- Given task -
Write out, unchanged, the part of the listing below that opens with the line containing "Task: Select the checkbox" and closes with the line containing "Action: click(32, 34)".

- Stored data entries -
________________

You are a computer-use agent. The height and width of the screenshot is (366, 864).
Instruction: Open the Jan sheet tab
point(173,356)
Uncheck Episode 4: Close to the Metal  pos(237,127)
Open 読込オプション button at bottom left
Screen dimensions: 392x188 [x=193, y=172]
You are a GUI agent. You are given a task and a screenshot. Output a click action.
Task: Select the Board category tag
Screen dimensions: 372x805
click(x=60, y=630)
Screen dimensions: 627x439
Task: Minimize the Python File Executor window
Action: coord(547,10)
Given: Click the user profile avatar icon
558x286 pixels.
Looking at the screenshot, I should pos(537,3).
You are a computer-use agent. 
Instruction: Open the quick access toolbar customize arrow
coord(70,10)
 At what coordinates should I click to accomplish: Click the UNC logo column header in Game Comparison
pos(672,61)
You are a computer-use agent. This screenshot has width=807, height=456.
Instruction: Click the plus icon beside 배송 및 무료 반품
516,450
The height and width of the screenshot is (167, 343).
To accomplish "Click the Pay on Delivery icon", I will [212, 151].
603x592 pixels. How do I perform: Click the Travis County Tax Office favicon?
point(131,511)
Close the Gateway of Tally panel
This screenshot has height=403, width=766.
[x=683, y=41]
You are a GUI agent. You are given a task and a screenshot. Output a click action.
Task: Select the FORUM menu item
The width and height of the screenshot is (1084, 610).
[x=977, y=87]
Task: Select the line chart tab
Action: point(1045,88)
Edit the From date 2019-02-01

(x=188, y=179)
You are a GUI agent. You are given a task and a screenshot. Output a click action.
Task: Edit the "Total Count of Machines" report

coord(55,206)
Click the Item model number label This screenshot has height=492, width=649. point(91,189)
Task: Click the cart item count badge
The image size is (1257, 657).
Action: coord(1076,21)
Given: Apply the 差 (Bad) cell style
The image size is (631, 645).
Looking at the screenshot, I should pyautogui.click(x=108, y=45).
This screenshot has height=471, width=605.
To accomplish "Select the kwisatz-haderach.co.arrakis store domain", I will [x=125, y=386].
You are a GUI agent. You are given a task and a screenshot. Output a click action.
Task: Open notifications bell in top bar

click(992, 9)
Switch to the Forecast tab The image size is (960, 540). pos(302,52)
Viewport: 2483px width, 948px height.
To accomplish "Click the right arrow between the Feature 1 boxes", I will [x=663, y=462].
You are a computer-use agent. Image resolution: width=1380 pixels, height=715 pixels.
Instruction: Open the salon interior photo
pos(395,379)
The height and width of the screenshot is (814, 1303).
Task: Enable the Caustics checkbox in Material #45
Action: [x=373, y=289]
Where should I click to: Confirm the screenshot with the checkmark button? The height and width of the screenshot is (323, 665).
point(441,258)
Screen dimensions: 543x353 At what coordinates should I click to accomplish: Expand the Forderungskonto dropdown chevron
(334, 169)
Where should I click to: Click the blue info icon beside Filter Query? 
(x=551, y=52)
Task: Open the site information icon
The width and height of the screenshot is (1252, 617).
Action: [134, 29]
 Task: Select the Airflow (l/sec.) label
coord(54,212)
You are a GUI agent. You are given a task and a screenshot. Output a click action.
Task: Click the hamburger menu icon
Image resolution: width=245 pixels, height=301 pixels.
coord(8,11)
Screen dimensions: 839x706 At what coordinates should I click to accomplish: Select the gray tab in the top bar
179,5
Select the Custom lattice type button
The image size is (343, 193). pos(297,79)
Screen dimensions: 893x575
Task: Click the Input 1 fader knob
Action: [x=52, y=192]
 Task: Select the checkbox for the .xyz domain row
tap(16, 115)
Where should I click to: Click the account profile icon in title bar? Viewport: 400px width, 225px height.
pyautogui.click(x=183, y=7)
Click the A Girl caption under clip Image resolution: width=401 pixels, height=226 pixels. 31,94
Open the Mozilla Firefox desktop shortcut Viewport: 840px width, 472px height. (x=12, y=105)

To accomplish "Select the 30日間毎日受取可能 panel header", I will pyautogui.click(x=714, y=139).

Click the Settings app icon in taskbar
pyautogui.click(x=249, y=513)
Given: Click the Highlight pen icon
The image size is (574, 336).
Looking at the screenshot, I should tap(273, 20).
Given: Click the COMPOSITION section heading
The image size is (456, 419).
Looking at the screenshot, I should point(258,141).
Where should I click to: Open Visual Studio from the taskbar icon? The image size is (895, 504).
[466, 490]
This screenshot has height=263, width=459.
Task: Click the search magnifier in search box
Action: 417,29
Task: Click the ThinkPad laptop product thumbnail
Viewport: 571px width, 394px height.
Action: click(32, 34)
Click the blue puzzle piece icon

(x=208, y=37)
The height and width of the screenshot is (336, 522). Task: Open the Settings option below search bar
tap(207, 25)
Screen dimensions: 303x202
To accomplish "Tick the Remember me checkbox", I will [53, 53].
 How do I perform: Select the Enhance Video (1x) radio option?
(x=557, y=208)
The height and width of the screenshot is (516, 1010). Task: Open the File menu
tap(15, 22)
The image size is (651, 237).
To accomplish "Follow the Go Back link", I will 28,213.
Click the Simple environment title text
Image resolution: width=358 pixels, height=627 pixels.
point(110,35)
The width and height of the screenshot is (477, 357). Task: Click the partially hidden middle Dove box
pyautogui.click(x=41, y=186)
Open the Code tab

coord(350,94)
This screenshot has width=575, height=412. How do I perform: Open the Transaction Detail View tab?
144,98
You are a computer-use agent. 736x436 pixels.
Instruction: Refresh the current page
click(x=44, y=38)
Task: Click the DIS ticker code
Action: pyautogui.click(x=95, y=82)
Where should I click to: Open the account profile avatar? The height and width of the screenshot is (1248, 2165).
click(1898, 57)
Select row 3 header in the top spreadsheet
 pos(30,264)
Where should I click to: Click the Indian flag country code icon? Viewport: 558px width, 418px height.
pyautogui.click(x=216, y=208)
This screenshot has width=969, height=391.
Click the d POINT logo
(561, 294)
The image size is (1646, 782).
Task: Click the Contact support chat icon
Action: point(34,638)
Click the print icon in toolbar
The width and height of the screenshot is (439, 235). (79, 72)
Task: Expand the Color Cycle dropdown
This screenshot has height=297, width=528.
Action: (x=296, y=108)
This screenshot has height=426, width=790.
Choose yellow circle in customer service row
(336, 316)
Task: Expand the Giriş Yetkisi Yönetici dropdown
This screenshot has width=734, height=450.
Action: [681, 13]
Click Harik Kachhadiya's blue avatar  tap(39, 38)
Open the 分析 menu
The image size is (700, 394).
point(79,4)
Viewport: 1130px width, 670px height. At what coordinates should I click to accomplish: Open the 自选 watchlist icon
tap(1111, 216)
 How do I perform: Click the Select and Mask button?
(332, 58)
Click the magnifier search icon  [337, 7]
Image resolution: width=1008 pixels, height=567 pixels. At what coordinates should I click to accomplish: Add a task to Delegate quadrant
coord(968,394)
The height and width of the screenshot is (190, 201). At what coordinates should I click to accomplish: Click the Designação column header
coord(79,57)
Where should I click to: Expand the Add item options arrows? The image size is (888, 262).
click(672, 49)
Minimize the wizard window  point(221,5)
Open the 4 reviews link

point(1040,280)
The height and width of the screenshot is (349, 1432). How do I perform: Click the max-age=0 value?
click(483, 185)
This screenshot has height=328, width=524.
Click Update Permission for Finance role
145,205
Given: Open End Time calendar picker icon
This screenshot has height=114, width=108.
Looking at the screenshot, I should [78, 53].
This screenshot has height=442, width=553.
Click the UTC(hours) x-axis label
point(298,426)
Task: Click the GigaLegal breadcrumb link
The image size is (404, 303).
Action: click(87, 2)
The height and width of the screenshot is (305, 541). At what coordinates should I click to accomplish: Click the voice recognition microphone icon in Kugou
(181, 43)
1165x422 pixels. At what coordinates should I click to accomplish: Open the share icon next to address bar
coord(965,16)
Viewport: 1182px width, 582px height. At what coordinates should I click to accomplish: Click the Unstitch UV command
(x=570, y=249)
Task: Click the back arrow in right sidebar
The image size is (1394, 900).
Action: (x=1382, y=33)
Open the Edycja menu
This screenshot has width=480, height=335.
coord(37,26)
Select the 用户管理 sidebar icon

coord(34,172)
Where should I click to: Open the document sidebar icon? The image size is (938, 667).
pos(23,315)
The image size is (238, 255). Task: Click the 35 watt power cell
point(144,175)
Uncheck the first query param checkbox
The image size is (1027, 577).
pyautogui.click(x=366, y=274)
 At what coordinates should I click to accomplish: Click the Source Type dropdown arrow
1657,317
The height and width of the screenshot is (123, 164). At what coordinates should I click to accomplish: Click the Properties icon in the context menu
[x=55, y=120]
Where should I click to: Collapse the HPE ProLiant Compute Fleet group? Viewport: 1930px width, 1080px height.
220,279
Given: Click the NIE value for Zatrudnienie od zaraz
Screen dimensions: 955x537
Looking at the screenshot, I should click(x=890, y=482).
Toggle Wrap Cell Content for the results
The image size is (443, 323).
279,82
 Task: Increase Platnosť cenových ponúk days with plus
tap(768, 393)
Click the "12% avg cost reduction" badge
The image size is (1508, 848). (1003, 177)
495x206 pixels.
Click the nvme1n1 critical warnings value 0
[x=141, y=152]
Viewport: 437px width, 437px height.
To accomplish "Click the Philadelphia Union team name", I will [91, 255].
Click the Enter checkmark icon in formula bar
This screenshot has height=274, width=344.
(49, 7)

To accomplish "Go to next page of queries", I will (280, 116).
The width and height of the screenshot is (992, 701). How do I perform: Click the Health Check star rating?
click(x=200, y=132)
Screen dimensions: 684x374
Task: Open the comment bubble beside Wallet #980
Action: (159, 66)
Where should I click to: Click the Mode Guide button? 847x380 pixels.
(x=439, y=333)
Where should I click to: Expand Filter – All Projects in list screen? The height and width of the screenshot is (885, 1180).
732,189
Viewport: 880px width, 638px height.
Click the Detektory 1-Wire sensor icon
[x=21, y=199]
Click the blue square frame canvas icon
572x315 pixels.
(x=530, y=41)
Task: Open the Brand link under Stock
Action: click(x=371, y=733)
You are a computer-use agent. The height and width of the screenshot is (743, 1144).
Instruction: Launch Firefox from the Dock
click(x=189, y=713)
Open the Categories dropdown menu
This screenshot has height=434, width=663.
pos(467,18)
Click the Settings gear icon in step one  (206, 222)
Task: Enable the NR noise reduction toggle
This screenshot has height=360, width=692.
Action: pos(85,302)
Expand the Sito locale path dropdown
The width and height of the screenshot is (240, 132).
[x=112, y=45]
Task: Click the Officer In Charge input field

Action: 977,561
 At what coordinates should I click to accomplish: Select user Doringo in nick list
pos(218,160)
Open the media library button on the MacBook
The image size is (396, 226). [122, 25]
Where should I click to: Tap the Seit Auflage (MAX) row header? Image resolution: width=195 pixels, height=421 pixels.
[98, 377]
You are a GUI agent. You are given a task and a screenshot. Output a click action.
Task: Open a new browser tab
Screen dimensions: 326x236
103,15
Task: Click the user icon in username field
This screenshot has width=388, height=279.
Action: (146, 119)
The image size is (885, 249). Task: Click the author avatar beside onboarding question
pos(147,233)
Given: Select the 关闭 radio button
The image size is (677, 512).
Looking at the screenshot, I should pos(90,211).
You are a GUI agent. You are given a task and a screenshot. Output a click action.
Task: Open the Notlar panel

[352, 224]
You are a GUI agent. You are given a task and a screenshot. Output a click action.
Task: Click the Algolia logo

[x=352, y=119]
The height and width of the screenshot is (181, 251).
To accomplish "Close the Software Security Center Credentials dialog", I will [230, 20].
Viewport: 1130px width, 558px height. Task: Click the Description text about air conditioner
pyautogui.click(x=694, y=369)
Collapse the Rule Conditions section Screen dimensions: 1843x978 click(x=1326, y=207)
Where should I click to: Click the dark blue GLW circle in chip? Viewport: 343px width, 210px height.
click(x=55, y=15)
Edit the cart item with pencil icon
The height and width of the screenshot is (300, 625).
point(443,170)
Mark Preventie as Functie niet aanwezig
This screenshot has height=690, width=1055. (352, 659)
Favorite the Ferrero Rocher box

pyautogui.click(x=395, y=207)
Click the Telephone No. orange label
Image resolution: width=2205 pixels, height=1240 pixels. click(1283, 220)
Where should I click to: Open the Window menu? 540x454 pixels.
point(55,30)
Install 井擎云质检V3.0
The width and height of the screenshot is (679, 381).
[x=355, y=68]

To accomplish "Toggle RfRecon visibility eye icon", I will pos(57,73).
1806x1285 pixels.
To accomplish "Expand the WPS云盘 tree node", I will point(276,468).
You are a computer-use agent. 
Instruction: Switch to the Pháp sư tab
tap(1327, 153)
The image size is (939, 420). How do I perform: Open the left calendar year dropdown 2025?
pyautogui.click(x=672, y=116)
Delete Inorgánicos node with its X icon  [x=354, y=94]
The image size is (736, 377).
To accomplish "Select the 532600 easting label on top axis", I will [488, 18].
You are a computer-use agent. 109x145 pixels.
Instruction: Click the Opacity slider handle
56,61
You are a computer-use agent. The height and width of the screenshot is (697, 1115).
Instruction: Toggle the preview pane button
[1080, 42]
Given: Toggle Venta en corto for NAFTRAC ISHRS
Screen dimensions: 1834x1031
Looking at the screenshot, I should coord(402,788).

________________

- Final result -
 Task: Select the checkbox for the .xyz domain row
tap(16, 115)
Where should I click to: Click the account profile icon in title bar? Viewport: 400px width, 225px height.
pyautogui.click(x=183, y=7)
Click the A Girl caption under clip Image resolution: width=401 pixels, height=226 pixels. 31,94
Open the Mozilla Firefox desktop shortcut Viewport: 840px width, 472px height. (x=12, y=105)

To accomplish "Select the 30日間毎日受取可能 panel header", I will pyautogui.click(x=714, y=139).

Click the Settings app icon in taskbar
pyautogui.click(x=249, y=513)
Given: Click the Highlight pen icon
The image size is (574, 336).
Looking at the screenshot, I should tap(273, 20).
Given: Click the COMPOSITION section heading
The image size is (456, 419).
Looking at the screenshot, I should point(258,141).
Where should I click to: Open Visual Studio from the taskbar icon? The image size is (895, 504).
[466, 490]
This screenshot has height=263, width=459.
Task: Click the search magnifier in search box
Action: 417,29
Task: Click the ThinkPad laptop product thumbnail
Viewport: 571px width, 394px height.
Action: click(32, 34)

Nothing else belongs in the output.